Maxwell with Brian Boyle, a star of the New Jersey Devils. Boyle played for Boston College before entering the NHL. 

A great rivalry can make a hockey game exciting. But it’s even better when both sides share the same goal.

As summer drew to a close, alumni of Boston College (B.C.) and Boston University (B.U.) hit the rink for a good cause. Former members of the schools’ hockey teams faced off in the 4th Annual Commonwealth Ave. Charity Classic. It took place at B.U.’s Walter Brown Arena.

The annual competition raises money for Compassionate Care ALS, the Pete Frates Home Health Initiative, and the Travis Roy Foundation. This year’s event brought in a record-breaking $78,432.



Frates is coping with ALS (Amyotrophic Lateral Sclerosis), a degenerative disease that affects the brain and spinal cord. A former B.C. baseball captain, he was diagnosed with ALS in 2012, when he was only 27.

Frates and his family have since raised hundreds of millions of dollars for ALS research, most famously with the Ice Bucket Challenge, which began in 2014.
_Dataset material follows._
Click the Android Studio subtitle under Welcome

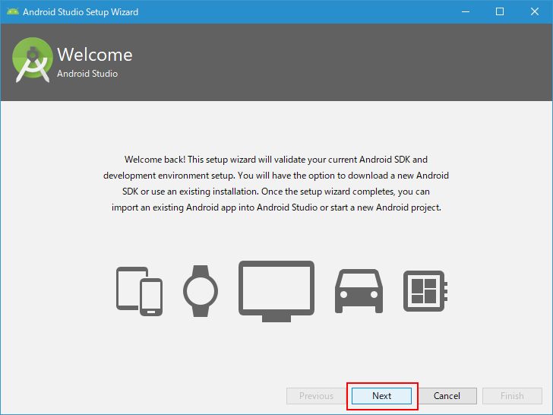pyautogui.click(x=87, y=74)
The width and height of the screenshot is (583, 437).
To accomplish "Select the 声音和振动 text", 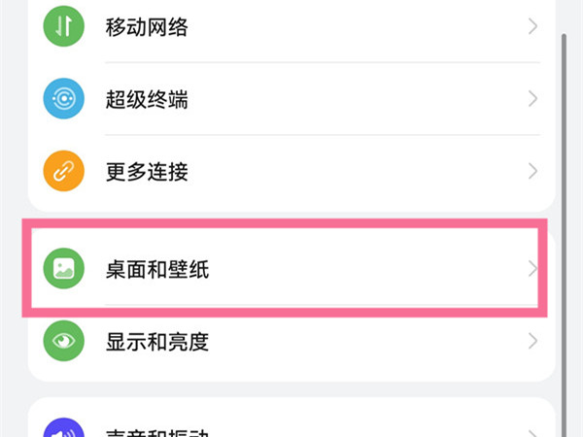I will click(x=156, y=430).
“Pete is a big proponent of social media, so he wanted his voice, his face, everything that was happening to him to be documented to help his mission,” said John Frates, Pete’s father. “Most patients feel that since they’re losing their functionality, they want to preserve their dignity, and therefore, they’re put in a room. Pete said, ‘Enough of that. I’m going to put it out front, and let people respond.’ And they responded in a huge way.”


Maxwell talks with former B.U. star Charlie McAvoy after the game. McAvoy now plays for the Boston Bruins.


The B.C. and B.U. alumni enjoy coming together for the annual event. “This is just the best of the hockey world,” observed former B.U. hockey player Travis Roy. “Both schools have a lot of great hockey players. The talent is impressive, and the fact that they come out here to support good causes is a big deal.”

Roy tragically broke his neck in his first collegiate hockey game in 1995. The accident left him paralyzed from the neck down. He has since become a motivational speaker and established a foundation, which is dedicated to research and one-on-one assistance for people with spinal injuries.

This year’s game included four Stanley Cup champions, four Hobey Baker winners, three NHL All-Stars, two NHL Al-Rookie team members, and 12 first-round draft picks. After a heated battle, the B.U. Terriers defeated the B.C. Eagles, 10-5.

Afterwards, former B.U. star Charlie McAvoy summed up the feeling of camaraderie on the ice. “We all come together,” said McAvoy, who now plays for the Boston Bruins, “and we’re able to put aside the rivalry for these great causes.”

B.U.’s Danny O’Regan, who now plays for the Buffalo Sabres, added: “You work hard on the ice and off the ice, and good things will happen.”